### WORK INSTRUCTIONS
Write out, without any change, the lines in the material below that run from the line with "Viewport: 1204px width, 1000px height." through the line with "Task: Open the money bag toolbar icon", both included.
________________
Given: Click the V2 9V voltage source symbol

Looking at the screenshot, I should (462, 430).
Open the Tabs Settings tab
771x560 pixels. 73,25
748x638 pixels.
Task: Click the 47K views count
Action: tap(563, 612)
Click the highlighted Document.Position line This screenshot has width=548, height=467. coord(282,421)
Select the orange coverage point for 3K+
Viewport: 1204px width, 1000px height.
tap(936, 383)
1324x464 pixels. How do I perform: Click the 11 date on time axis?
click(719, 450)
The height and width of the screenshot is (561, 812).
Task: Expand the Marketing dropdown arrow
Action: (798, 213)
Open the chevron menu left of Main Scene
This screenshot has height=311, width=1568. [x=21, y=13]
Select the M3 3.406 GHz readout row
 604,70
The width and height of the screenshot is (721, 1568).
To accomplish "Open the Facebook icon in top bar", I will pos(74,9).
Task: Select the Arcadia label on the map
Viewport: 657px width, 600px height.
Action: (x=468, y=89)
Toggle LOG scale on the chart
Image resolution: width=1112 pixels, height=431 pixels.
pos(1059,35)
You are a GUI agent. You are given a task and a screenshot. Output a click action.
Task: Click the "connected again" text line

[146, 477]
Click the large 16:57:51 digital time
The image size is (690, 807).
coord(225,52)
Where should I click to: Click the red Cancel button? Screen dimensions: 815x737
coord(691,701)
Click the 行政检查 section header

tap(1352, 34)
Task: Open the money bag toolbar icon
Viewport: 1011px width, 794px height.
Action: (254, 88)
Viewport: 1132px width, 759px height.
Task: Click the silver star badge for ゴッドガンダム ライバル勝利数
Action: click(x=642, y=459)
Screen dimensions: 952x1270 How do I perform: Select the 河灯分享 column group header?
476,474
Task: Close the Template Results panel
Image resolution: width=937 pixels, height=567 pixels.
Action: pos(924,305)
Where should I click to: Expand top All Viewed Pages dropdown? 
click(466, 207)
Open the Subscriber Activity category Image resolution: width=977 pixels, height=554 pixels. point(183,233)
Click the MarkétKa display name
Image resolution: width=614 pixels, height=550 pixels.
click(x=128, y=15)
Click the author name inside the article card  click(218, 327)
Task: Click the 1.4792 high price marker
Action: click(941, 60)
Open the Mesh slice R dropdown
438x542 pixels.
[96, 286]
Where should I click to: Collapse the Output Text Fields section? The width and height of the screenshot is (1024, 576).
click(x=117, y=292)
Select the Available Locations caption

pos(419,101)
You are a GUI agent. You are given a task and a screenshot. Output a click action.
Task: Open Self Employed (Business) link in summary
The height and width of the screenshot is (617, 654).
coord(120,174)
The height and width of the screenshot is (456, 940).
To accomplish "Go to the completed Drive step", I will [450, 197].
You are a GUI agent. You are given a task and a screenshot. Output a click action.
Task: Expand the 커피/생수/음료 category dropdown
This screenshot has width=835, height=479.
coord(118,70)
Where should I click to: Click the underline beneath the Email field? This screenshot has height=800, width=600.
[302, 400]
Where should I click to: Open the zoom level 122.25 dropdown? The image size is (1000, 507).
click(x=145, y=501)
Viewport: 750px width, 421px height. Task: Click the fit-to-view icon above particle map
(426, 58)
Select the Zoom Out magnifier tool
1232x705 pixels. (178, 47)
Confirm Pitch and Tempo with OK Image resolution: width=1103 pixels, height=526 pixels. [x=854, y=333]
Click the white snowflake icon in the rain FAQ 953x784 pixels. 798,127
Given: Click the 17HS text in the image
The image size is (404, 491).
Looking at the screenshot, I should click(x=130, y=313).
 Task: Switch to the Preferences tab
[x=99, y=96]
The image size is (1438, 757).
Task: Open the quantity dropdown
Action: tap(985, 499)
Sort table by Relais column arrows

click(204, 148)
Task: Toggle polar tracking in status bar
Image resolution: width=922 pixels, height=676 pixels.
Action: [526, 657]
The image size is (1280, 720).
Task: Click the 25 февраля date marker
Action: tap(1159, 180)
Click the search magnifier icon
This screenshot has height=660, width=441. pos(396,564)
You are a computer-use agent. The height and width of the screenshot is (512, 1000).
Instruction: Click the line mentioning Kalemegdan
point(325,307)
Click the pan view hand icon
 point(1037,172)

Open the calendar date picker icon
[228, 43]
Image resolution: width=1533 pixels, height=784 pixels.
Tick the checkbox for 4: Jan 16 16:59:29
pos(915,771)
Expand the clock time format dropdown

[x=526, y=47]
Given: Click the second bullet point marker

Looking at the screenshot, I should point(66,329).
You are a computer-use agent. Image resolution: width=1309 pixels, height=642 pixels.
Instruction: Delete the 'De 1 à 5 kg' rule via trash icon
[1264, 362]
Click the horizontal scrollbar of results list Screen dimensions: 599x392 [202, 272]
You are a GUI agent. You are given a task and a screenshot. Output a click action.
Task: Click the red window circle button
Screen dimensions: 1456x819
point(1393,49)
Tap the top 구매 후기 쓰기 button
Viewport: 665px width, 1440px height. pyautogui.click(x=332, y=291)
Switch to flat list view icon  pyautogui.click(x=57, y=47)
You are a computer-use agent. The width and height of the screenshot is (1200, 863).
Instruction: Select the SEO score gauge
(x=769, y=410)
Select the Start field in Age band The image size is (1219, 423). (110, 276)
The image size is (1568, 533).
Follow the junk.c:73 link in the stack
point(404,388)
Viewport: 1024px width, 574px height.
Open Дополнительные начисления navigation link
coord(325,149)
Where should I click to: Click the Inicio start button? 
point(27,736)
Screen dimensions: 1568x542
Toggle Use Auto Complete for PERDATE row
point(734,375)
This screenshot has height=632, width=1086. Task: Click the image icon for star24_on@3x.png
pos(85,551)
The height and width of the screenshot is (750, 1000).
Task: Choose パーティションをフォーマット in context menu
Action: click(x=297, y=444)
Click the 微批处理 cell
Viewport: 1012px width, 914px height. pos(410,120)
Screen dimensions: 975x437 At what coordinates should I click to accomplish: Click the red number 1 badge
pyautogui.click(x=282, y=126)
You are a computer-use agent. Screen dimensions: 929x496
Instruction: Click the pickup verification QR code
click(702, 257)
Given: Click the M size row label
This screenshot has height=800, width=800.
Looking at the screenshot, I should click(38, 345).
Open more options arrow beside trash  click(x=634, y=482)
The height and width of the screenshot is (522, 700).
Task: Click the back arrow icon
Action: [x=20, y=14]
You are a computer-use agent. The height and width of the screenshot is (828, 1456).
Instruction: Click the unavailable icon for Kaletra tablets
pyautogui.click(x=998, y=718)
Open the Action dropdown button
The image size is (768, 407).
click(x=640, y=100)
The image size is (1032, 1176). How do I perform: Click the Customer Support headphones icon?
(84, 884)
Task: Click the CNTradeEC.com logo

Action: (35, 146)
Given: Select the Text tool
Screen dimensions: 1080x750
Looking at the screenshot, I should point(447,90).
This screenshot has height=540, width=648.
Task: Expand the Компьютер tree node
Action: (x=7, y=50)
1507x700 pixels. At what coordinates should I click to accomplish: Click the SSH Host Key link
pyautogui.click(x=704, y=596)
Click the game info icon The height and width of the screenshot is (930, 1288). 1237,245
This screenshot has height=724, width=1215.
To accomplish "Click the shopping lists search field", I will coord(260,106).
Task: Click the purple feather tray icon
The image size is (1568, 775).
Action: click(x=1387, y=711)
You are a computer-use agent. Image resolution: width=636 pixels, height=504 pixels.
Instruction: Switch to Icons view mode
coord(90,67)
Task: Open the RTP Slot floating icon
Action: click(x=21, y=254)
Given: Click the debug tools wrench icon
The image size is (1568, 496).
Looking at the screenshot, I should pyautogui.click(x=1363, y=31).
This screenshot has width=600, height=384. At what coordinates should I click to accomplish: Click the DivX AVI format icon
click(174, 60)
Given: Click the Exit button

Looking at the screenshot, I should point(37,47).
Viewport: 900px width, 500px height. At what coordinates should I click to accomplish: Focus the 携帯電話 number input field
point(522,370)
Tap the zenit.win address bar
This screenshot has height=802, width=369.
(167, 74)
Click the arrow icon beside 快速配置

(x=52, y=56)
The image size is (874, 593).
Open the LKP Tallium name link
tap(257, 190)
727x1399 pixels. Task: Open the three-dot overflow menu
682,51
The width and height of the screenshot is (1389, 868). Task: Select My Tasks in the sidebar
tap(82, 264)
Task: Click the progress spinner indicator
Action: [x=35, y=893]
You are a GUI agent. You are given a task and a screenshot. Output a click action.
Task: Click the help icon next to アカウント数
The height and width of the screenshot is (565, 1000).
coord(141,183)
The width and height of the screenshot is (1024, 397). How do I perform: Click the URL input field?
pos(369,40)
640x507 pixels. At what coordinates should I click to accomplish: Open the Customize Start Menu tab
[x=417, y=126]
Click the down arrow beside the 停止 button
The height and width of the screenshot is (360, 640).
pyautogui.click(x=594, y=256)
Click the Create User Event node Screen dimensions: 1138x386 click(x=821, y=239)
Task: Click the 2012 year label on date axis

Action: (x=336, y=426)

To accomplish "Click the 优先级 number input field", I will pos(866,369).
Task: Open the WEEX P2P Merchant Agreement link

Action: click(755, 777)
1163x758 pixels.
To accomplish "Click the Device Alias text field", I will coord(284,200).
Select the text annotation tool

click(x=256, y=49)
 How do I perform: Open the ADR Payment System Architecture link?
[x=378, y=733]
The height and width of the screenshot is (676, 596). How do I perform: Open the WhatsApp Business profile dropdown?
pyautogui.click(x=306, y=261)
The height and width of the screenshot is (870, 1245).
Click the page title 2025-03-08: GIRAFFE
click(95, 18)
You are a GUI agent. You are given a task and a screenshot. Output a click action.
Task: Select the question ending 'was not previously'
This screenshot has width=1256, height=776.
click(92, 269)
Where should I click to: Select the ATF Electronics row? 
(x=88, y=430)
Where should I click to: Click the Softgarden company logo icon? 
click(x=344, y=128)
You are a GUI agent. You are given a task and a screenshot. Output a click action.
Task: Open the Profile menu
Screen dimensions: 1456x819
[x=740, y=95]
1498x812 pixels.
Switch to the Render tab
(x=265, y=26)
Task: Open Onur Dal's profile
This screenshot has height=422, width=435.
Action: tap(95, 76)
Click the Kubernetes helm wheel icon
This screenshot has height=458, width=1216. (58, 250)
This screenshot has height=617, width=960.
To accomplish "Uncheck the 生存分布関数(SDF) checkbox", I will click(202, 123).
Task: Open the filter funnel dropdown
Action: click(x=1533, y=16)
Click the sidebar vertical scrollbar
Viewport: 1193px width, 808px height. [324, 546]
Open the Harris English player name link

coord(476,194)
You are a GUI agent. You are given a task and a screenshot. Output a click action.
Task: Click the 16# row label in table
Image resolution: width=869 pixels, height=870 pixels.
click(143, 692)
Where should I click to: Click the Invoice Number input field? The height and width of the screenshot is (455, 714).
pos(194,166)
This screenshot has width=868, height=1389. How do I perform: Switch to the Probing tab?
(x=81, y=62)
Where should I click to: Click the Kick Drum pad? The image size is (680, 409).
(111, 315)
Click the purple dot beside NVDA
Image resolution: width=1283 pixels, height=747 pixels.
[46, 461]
________________
### SOLUTION FOR THIS EXERCISE
Viewport: 1204px width, 1000px height.
tap(936, 383)
1324x464 pixels. How do I perform: Click the 11 date on time axis?
click(719, 450)
The height and width of the screenshot is (561, 812).
Task: Expand the Marketing dropdown arrow
Action: (798, 213)
Open the chevron menu left of Main Scene
This screenshot has height=311, width=1568. [x=21, y=13]
Select the M3 3.406 GHz readout row
 604,70
The width and height of the screenshot is (721, 1568).
To accomplish "Open the Facebook icon in top bar", I will pos(74,9).
Task: Select the Arcadia label on the map
Viewport: 657px width, 600px height.
Action: (x=468, y=89)
Toggle LOG scale on the chart
Image resolution: width=1112 pixels, height=431 pixels.
pos(1059,35)
You are a GUI agent. You are given a task and a screenshot. Output a click action.
Task: Click the "connected again" text line

[146, 477]
Click the large 16:57:51 digital time
The image size is (690, 807).
coord(225,52)
Where should I click to: Click the red Cancel button? Screen dimensions: 815x737
coord(691,701)
Click the 行政检查 section header

tap(1352, 34)
Task: Open the money bag toolbar icon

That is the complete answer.